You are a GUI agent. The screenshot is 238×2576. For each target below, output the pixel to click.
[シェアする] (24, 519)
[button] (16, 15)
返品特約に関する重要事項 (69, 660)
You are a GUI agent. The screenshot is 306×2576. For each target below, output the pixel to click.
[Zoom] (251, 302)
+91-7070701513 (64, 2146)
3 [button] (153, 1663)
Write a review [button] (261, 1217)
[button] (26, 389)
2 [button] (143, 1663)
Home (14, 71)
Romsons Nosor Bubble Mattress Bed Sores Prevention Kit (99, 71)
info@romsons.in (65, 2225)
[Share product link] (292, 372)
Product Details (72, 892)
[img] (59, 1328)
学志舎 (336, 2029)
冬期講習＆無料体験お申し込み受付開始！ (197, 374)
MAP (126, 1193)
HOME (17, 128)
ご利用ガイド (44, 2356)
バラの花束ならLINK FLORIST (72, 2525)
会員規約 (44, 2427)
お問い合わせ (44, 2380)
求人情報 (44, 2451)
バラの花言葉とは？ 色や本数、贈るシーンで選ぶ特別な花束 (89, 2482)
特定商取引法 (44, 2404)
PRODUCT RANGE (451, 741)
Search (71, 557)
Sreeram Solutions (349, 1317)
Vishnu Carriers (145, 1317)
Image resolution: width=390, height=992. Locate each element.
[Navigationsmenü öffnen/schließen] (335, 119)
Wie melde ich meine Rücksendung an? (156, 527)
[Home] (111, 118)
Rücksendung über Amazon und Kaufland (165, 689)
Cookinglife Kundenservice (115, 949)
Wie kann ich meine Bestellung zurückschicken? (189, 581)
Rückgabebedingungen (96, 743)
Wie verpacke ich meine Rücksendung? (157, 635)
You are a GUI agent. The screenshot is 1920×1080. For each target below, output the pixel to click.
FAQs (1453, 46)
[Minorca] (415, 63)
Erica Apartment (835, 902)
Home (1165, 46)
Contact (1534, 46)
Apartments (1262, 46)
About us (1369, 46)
#####
What needs to be done:
Write the data out again, verbatim.

Output of the exercise:
You are a GUI agent. The screenshot is 238×2576. For each target below, output the pixel to click.
[シェアする] (24, 519)
[button] (16, 15)
返品特約に関する重要事項 (69, 660)
You are a GUI agent. The screenshot is 306×2576. For each target below, output the pixel to click.
[Zoom] (251, 302)
+91-7070701513 (64, 2146)
3 [button] (153, 1663)
Write a review [button] (261, 1217)
[button] (26, 389)
2 [button] (143, 1663)
Home (14, 71)
Romsons Nosor Bubble Mattress Bed Sores Prevention Kit (99, 71)
info@romsons.in (65, 2225)
[Share product link] (292, 372)
Product Details (72, 892)
[img] (59, 1328)
学志舎 (336, 2029)
冬期講習＆無料体験お申し込み受付開始！ (197, 374)
MAP (126, 1193)
HOME (17, 128)
ご利用ガイド (44, 2356)
バラの花束ならLINK FLORIST (72, 2525)
会員規約 (44, 2427)
お問い合わせ (44, 2380)
求人情報 (44, 2451)
バラの花言葉とは？ 色や本数、贈るシーンで選ぶ特別な花束 (89, 2482)
特定商取引法 (44, 2404)
PRODUCT RANGE (451, 741)
Search (71, 557)
Sreeram Solutions (349, 1317)
Vishnu Carriers (145, 1317)
Image resolution: width=390, height=992. Locate each element.
[Navigationsmenü öffnen/schließen] (335, 119)
Wie melde ich meine Rücksendung an? (156, 527)
[Home] (111, 118)
Rücksendung über Amazon und Kaufland (165, 689)
Cookinglife Kundenservice (115, 949)
Wie kann ich meine Bestellung zurückschicken? (189, 581)
Rückgabebedingungen (96, 743)
Wie verpacke ich meine Rücksendung? (157, 635)
You are a GUI agent. The screenshot is 1920×1080. For each target below, output the pixel to click.
FAQs (1453, 46)
[Minorca] (415, 63)
Erica Apartment (835, 902)
Home (1165, 46)
Contact (1534, 46)
Apartments (1262, 46)
About us (1369, 46)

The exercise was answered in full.